Per fortuna a chiudere in bellezza ci pensano i Vanilla Fudge. Divertente come abbiano in sostanza messo a posto i loro strumenti e siano partiti senza aspettare di essere presentati. Che dire qui? Setlist ottima, la cui unica mancanza, a voler essere proprio pignoli e pedanti, è la loro malatissima versione di Eleanor Rigby dei Beatles, brano che adoro in ogni versione. Per il resto, è quasi imbarazzante lo stacco in termini di solidità sonora, dinamismo, calore, coinvolgimento, professionalità rispetto ad altre band della serata e non solo. Indubbiamente si fa sentire l'esperienza cinquantennale, certo però che vedere degli ultra-settantenni avere più energia di alcuni ventenni fa pensare... Peccato per l'assenza di Carmine Appice alla batteria (assente sia a causa del tour americano dei Rascals pianificato precedentemente, sia per motivi di salute che non gli permettono di viaggiare in aereo), sostituito comunque da un giovane batterista che sa il fatto suo. L'assenza di Appice ci ha regalato però una People Get Ready cantata, in via del tutto eccezionale, da Mark Stein, che tira fuori tutta la sua americanità in una prestazione da pelle d'oca.
Il set alterna riarrangiamenti recenti come Gimme Some Lovin', Break On Through (che finalmente ho potuto apprezzare essendo stata suonata da una band che non sono i Doors, che trovo irritanti), I'm A Believer, a classiconi come You Keep Me Hangin' On, Some Velvet Morning, e Season Of The Witch (quest'ultima con un assolo spettacolare di Vince Martell). A sorpresa come bis c'è un riarrangiamento di un brano "oscuro" dei Beatles tratto da A Hard Day's Night: You Can't Do That. Mai mi sarei aspettato di ascoltare un brano dei primi Beatles culminare con una doppia cassa, eppure... Applausi a non finire per una band che ha fatto la Storia ed è ancora in grado di suonare a livelli altissimi.
Piccolo appunto per quanto riguarda il volume delle tastiere, a mio parere troppo basso. Non è la prima volta che succede, anzi ormai è un appuntamento puntuale, ma vedere un Hammond in tutta la sua imponente bellezza e poi sentirlo a malapena, in quanto sovrastato dal volume degli altri strumenti, mette un po' di tristezza. Ok, sarò di parte avendo combattuto per anni contro questa tendenza, da tastierista a mia volta, però ci sono band in cui tastiere e chitarra/e dovrebbero essere alla pari a mio parere. Spero che in altre posizioni si sia sentito meglio.

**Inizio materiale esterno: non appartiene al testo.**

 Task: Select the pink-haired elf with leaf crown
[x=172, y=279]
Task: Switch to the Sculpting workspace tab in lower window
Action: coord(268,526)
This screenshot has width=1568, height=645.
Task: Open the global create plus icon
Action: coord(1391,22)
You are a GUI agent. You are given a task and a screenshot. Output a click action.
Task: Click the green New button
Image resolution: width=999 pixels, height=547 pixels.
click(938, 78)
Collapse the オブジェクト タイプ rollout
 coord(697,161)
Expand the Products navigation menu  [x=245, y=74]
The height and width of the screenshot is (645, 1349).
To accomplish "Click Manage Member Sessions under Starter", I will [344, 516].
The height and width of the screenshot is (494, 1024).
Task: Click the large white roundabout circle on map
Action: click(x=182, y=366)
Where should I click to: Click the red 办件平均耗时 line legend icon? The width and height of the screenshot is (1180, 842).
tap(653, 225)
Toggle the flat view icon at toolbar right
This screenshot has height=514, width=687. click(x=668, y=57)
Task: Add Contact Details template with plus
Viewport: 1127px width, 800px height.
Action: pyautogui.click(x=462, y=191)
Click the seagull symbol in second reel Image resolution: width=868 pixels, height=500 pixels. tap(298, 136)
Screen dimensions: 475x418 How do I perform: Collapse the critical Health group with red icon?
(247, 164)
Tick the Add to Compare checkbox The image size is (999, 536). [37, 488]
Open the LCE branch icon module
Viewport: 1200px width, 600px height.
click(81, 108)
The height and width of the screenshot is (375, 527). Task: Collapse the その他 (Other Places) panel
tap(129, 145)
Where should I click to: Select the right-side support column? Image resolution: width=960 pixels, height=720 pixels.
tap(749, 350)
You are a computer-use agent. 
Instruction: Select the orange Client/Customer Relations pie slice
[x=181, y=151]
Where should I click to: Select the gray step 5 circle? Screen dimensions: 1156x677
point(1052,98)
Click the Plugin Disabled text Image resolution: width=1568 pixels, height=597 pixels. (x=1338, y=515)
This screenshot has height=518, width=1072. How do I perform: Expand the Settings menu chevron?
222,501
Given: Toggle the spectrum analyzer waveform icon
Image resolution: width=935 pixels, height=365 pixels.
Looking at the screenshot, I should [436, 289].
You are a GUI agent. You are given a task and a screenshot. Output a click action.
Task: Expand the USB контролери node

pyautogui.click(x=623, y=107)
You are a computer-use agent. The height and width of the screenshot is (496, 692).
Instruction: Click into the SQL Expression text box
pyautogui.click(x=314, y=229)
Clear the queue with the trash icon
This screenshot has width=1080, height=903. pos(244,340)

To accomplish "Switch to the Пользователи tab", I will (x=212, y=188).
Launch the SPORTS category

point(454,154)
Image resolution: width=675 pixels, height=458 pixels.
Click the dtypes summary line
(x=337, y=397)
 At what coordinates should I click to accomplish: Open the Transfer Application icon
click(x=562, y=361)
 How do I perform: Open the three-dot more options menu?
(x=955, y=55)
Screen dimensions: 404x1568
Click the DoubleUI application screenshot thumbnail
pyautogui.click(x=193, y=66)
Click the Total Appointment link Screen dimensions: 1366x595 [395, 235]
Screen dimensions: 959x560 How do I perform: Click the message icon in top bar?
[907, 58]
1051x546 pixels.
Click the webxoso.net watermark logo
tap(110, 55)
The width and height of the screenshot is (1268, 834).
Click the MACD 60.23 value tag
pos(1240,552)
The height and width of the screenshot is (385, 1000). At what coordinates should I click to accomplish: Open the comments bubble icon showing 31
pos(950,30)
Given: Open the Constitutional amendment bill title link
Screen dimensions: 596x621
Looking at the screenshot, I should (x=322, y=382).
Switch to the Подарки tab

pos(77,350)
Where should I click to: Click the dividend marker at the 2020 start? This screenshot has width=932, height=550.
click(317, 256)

A parte questo, l'organizzazione si è dimostrata sempre ottima sotto ogni aspetto, e ho apprezzato come di anno in anno il palco acquisti luci, schermi, ed in generale sembri sempre più di alto livello. Certo, si potrebbe abusare un po' meno del lampeggio veloce delle luci a mo di discoteca, ma sono gusti.
In ultimo, un piccolissimo dilemma.
Ma se per sicurezza fate buttare i tappi delle bottiglie all'entrata, comprensibilmente per carità, ha senso vendere bottiglie con tappi e addirittura lattine all'interno? Deve trattarsi di un'altra tipica contraddizione all'italiana.
A parte questo, ottimo festival come sempre, a cui spero di ritornare anche il prossimo anno!